Where to start with what went wrong? Well, perhaps I’d better do a quick plot recap for those who are coming to the film without having read the book – and you are the ones who are most likely to enjoy it. Dexter and Emma meet on July 15th 1988 as they graduate from Edinburgh University, when their intended one night stand is aborted by a combination of shyness and indifference. Dexter is from a privileged and wealthy background; Emma is from Yorkshire, and (though we never meet her family) was clearly born with a plastic spoon in her mouth.  But over the next 20 plus years, their friendship endures, although all we see of it is an annual glimpse of what’s happening on July 15th. It’s a neat and original concept, although not one, sadly, that lends itself to a great cinematic experience.

Back to the problems. My first thought is to blame the music since that is what annoyed me first. It’s the kind of slushy amorphous babble beloved of sentimental romantic comedies, full of strings and pre-packaged sentiment. But the soundtrack (complete with pop hits to help shift albums) is a symptom, not a cause. What about the actors, then? That Anne Hathaway with her wobbly Yorkshire accent is not ideally cast is hardly a revelation. She’s too glamorous, too British and something of a marginalised character with little to do except wait for Dex to realise that she’s the answer to his prayers. He, in turn, is a pretty unlikable character in all his various guises – as Jack the lad, smarmy TV presenter, druggie loser, self-pitying fool, incompetent father or belated lover. Is this Jim Sturgess’s fault? Hard to say, but certainly he and Hathaway don’t seem a match made in heaven. One actor who rises up the general mediocrity is Rafe Spall as the terminally unappealing Ian, who gets to be Emma’s boyfriend for a portion of the story, despite being unattractive, boring, tedious and a lousy stand up comedian – who she doesn’t fancy. Spall is excellent.

But it’s not the actors who are the problem. It’s the film they’ve been cast in. You’d have thought that a book as user friendly as One Day would have made a perfect film adaptation, just as you would have thought that Lone Scherfig, director of the wonderful An Education, would be just the woman to come up with something terrific.
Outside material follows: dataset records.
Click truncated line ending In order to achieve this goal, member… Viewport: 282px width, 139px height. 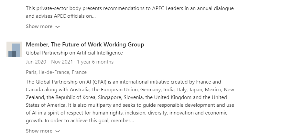pos(80,121)
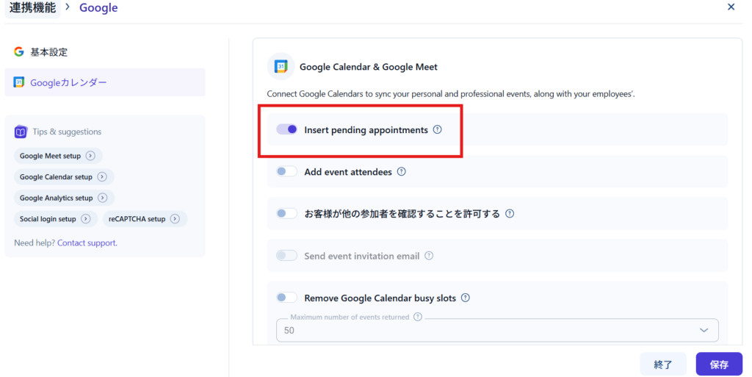Click the Tips & suggestions book icon

click(x=21, y=132)
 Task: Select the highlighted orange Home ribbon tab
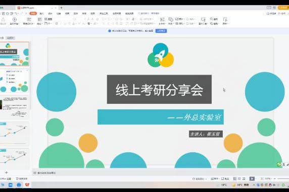(x=33, y=14)
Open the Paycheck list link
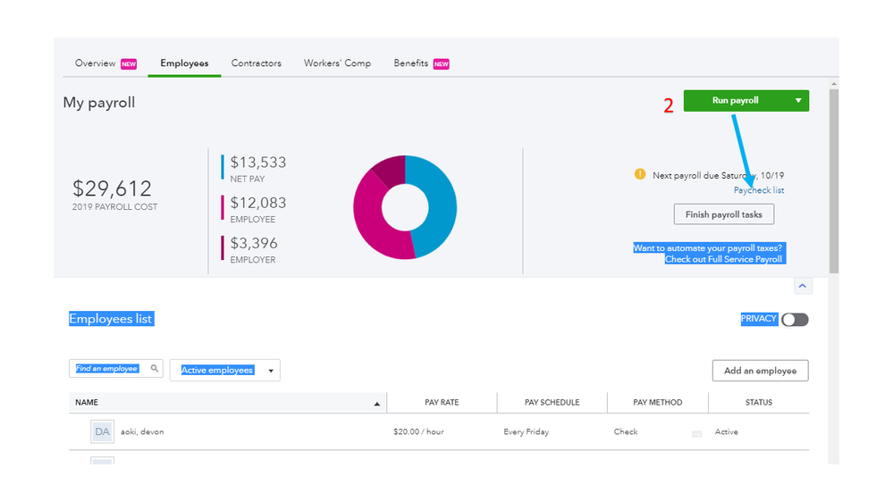This screenshot has height=502, width=893. click(759, 190)
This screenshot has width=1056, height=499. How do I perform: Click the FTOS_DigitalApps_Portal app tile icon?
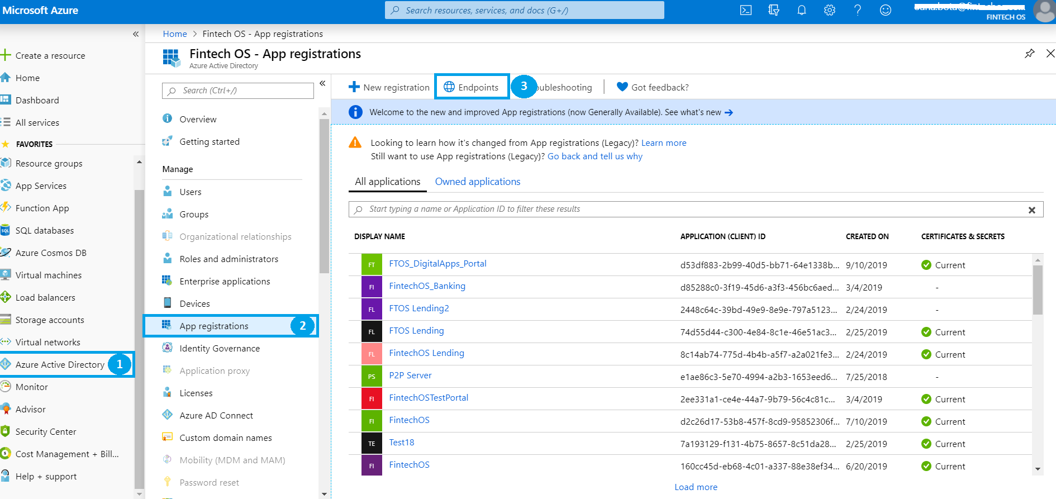coord(372,264)
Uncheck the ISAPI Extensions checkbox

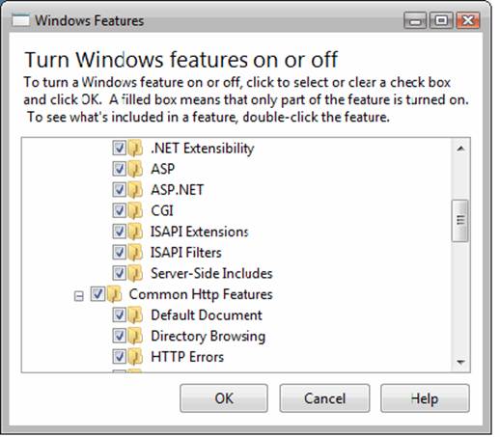coord(119,232)
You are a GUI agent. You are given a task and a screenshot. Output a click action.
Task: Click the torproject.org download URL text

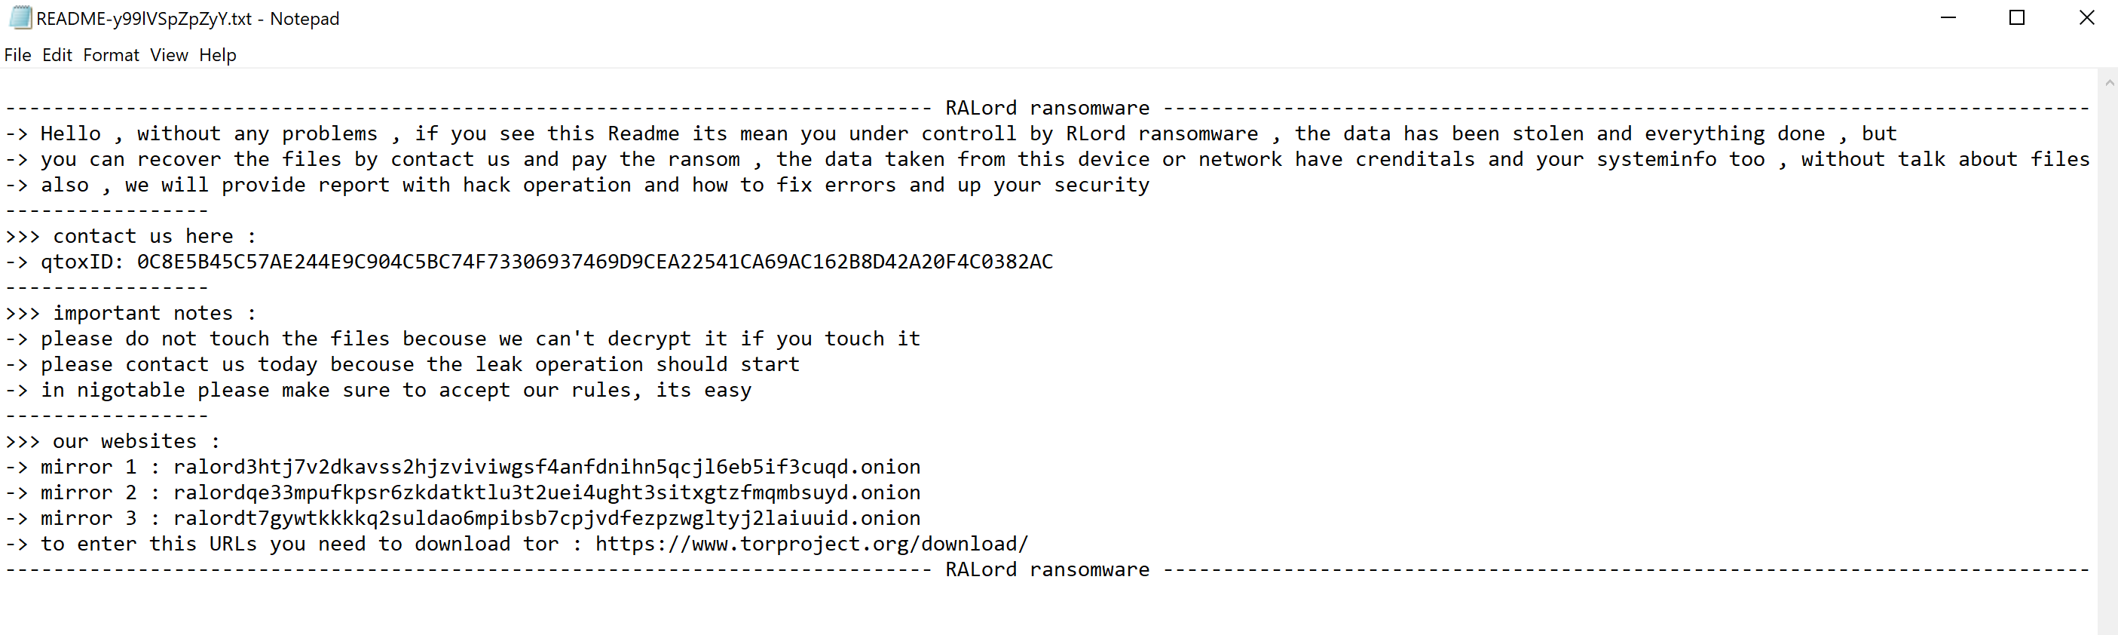click(811, 544)
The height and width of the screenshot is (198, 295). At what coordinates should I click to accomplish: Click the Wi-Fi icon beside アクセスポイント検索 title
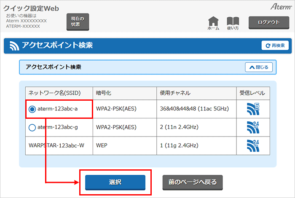click(15, 45)
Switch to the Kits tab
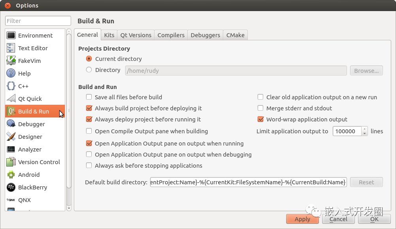Screen dimensions: 396x229 pyautogui.click(x=109, y=35)
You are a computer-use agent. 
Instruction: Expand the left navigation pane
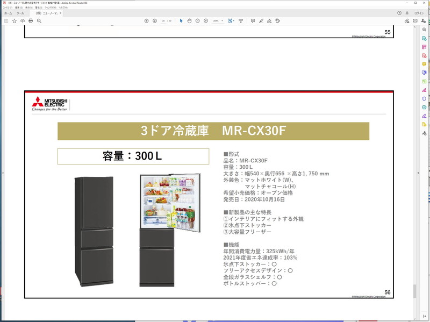2,173
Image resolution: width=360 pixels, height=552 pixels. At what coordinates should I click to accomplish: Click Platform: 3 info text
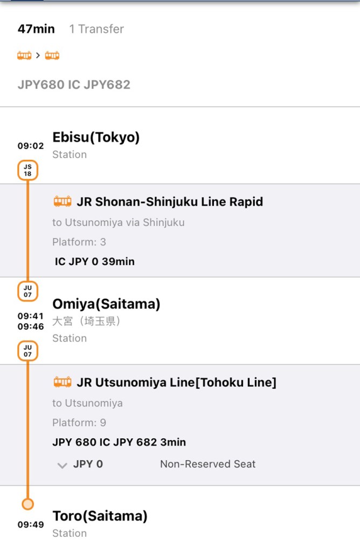(79, 242)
Wrong, wrong and wrong again. The problem is simple enough. This year-flipping structure which worked so well on the page, simply does not translate into satisfactory cinema. We are offered a series of one off vignettes – Em and Dex on holiday in France, Dex with his dying mother, Em in her dead end job – that don’t lead anywhere, and don’t last long enough to  make us feel properly fed. There is no sense of continuity or emotional follow through. Stuff happens, and then 12 months later, it’s long gone, and we’re onto the next thing.

Given the source material, I’m not sure what could have been done differently – apart from not make the film at all, of course. I can’t help wondering whether there hasn’t been some studio interference in the project, possibly over the soundtrack, and probably in some editing issues which have reduced some of the marginal characters into insignificance. Emma’s flatemate Tilly, for example, is a story that never gets started, so that even at her wedding we don’t know who she is, let alone care. And there’s the nub of the problem, we don’t care about these people, which is, you would have thought, the point of the exercise. When we get to the dramatic and arbitrary shock at the end (familiar to the readers of the book), it is just that – a shock, even though I knew what was coming. But I can’t say I cared. I was tired of these two and their shallow preoccupations, and Dex’s capacity to screw everything up, and Emma’s willingness to overlook his flaws. It wasn’t that way with the book, but whether there was ever the capacity for a good film to emerge from the original, we’ll never know. This certainly isn’t it.